When Maurício Dias coined the expression "Gérson's Law", he alluded to a television advertisement from 1976 created by the agency Caio Domingues & Associados, which had been hired by the cigarette manufacturer J. Reynolds, owner of the Vila Rica brand, to promote the product. The video featured midfielder Gérson, a player for the Brazilian national football team, as the protagonist.

The video begins with the statement that Gérson was the "brain behind the world champion team of the 1970 World Cup." The narration is done by the interviewer, who appears in a suit, tie, and microphone in hand. The scene takes place on a sofa in a living room.

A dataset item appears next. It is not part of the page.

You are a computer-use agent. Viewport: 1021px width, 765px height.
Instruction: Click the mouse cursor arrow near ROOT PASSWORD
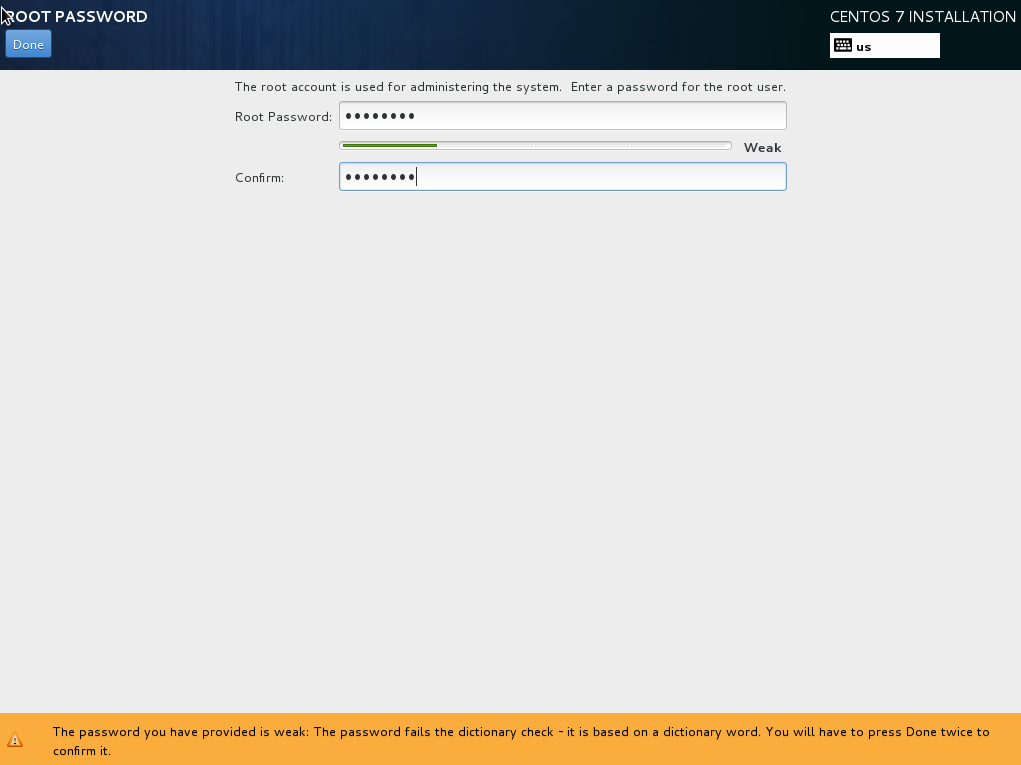pyautogui.click(x=8, y=13)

The interviewer asks why Gérson chose Vila Rica cigarettes. As he begins his response, Gérson takes out a pack of Vila Rica and offers a cigarette to the interviewer. While the interviewer smokes his Vila Rica cigarette, Gérson explains the reasons that made him prefer that brand.

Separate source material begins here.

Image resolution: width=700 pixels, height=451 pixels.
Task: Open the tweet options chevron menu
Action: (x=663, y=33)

Why pay more if Vila gives me everything I want in a good cigarette? I like to take advantage of everything, right? Take advantage too, have Vila Rica!

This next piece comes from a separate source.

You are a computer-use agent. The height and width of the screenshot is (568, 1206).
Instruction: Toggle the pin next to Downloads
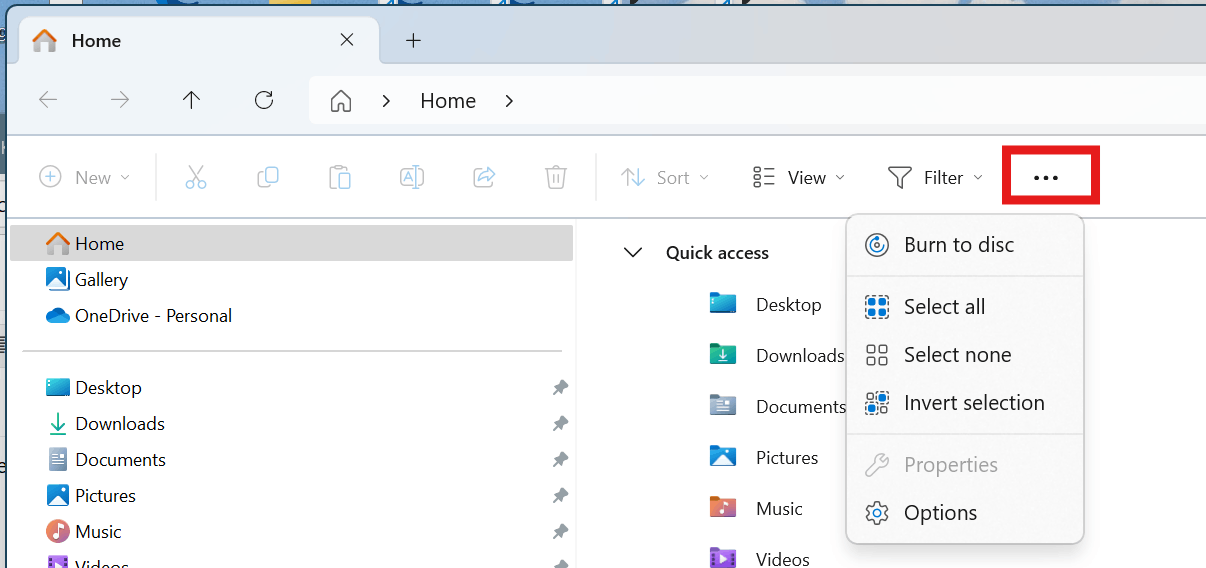point(561,424)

Later, Gérson said he regretted associating his image with the advertisement since any unethical behavior came to be associated with his name in expressions such as the Gérson Syndrome or Gérson's Law.

The director of the Caio Domingues & Associados commercial, José Monserrat Filho, trying to disclaim responsibility, maintains that the public misinterpreted their video: "There was a misinterpretation, people started to understand it as being sly. In the second advertisement, we said: taking advantage is not about stepping over others, it's about getting ahead, but that phrase didn't stick, the popular wisdom uses what suits it."

In the 1980s, Brazilian mass media began reporting on corruption in Brazilian politics, and the population started using the term "Gérson's Law".